Vor diesem Hintergrund gelang es Stephen beispielsweise zu beweisen, dass ein Schwarzes Loch Entropie besitzt. Irgendwo im Inneren oder im Umkreis des Schwarzen Loches herrscht folglich eine außerordentlich hohe Zufälligkeit. Stephen folgerte daraus, das Ausmaß an Entropie (der Logarithmus des gesamten Ausmaßes an Zufälligkeit) verhalte sich proportional zur Oberfläche des Loches. Seine Entropie-Formel wird auf Stephens Gedenkstein im Gonville & Caius College in Cambridge, seiner Wirkungsstätte, eingraviert sein.
In den vergangenen 45 Jahren haben Stephen und Hunderte von Physikern sich damit beschäftigt, die genaue Natur der Zufälligkeit eines Schwarzen Loches zu verstehen. Die Frage bringt immer weitere neue Einsichten über die Verbindung der Quantentheorie mit der Allgemeinen Relativität hervor, also über die noch nicht hinreichend verstandenen Gesetze der Quantengravitation.
Im Herbst 1974 kam Stephen für ein Jahr mit seinen Doktoranden und seiner Familie (seiner Frau Jane und ihren beiden Kindern Robert und Lucy) ins kalifornische Pasadena, damit er und seine Studenten am Geistesleben meiner Universität, des California Institute of Technology, teilhaben und sich zeitweise meiner Forschungsgruppe anschließen konnten.
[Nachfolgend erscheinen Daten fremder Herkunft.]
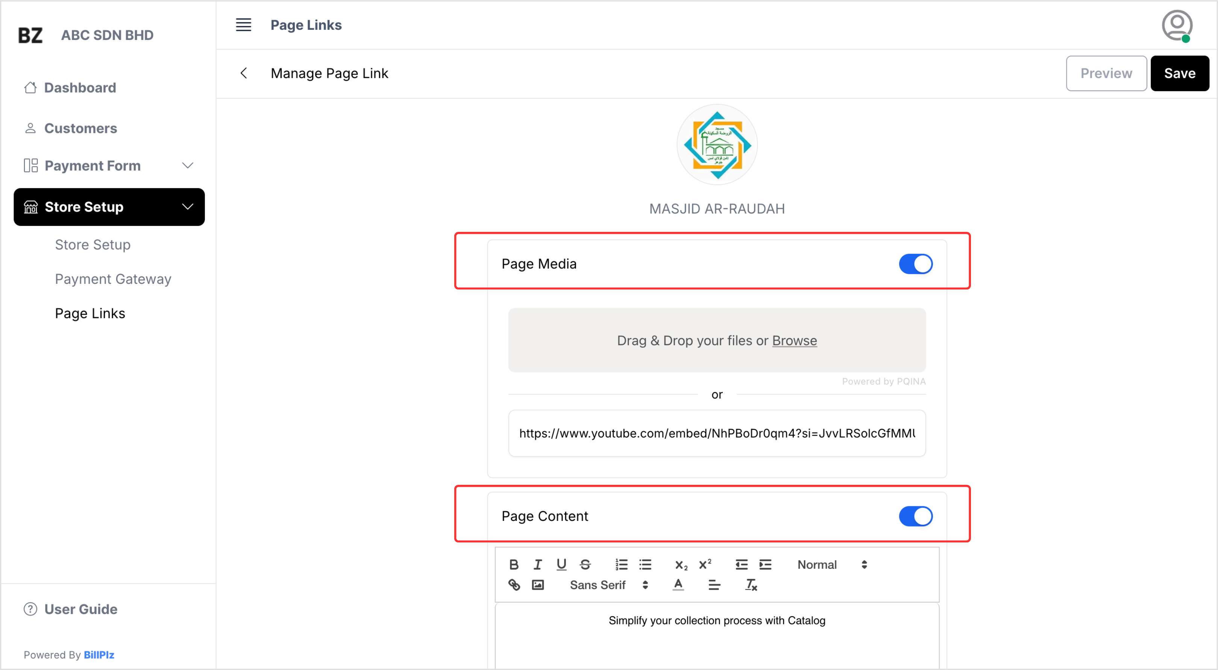
Task: Open the text color picker
Action: 678,585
Es war ein glanzvolles Jahr, ein annus mirabilis auf dem Höhepunkt dessen, was dann später als »das Goldene Zeitalter der Erforschung Schwarzer Löcher« bezeichnet wurde.
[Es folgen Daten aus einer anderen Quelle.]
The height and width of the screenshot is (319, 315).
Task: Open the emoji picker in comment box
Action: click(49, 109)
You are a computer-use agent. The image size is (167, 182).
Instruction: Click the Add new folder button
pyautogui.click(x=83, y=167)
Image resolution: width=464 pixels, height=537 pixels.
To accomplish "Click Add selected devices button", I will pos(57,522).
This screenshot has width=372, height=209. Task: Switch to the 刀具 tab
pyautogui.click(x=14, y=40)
Während dieses Jahres arbeiteten Stephen und seine Studenten sowie einige meiner Schüler unermüdlich daran, Schwarze Löcher besser zu verstehen, und auch ich selbst beteiligte mich in einem gewissen Ausmaß. Dass Stephen vor Ort war und unsere zusammengesetzte Forschungsgruppe leitete, verschaffte mir den Freiraum, eine neue Richtung zu verfolgen, über die ich schon seit einigen Jahren nachgedacht hatte: Gravitationswellen.
Lediglich zwei Arten von Wellen reisen durch das Universum und können uns Informationen über weit entfernte Dinge zutragen: elektromagnetische Wellen (dazu gehören Lichtstrahlen, Röntgenstrahlen, Gammastrahlen, Mikrowellen, Radiowellen …) und Gravitationswellen.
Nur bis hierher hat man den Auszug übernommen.